Experimental And Lab Model Of Potential Gene Therapy In Keratoconus

Keratoconus is characterised by progressive stromal weakness and thinning. Levels of collagen crosslinking enzyme lysyl oxidase (LOX) ARE inversely related to the severity of keratoconus. This study explores potential benefits of enhancing LOX expression in keratoconic tissues.

Tertiary eye care hospital and associated Research Hospital, Bengaluru, India

Human donor corneal lenticules were obtained from SMILE surgeries. Recombinant adeno-associated viral(AAV) vectors were constructed expressing wild-type LOX gene. AAV LOX driven by CMV promoter was packaged in AAV9 capsids and purified by sequential isopycnic ultracentrifugation. These vectors transduced ex-vivo donor corneal lenticules in culture media with recombinant AAV expressing GFP as controls. Mouse corneas were transduced in-vivo with 5uL of 1e10vg vectors contralaterally with LOX and GFP expressing AAV, after lightly debriding corneas and applying vector solution as eye-drop. LOX, Collagen I, Collagen IV and MMP9 levels were measured in human ex-vivo tissues  and mouse corneas by immunofluorescence(IF) and mRNA analysis.

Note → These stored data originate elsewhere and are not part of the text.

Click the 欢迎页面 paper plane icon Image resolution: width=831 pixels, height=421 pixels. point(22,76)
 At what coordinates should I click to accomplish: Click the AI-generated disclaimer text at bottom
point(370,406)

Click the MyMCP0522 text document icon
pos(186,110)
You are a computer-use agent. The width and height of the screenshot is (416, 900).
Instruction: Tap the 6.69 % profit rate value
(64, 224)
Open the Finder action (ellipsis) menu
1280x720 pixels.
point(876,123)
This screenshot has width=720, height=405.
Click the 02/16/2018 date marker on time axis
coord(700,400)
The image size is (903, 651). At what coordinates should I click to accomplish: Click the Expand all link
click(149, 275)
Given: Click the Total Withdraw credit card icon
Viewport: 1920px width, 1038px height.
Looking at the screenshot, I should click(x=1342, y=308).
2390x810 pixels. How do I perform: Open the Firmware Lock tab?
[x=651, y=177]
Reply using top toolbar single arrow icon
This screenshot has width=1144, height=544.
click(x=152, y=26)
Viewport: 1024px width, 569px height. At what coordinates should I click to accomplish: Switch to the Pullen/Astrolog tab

AAV transduction of corneal tissues was safe in mouse corneas with no haze/other ocular surface events on periodic examination. Gene therapy vectors effectively transduced corneal fibroblasts in both primary human and mouse corneas. Higher levels of LOX expression correlated with higher expression of collagens and ECM/fibrosis genes like Fibronectin and a-SMA, and lower basal levels of MMP9.

Recombinant AAV-mediated LOX therapy in ectatic corneas is safe and effective. LOX augmentation enhances expression of collagens and reduces MMP9 levels, thus blocking the thinning processes and strengthening the cornea. Reduced MMP9 can alleviate the inflammatory milieu, hence treating keratoconus.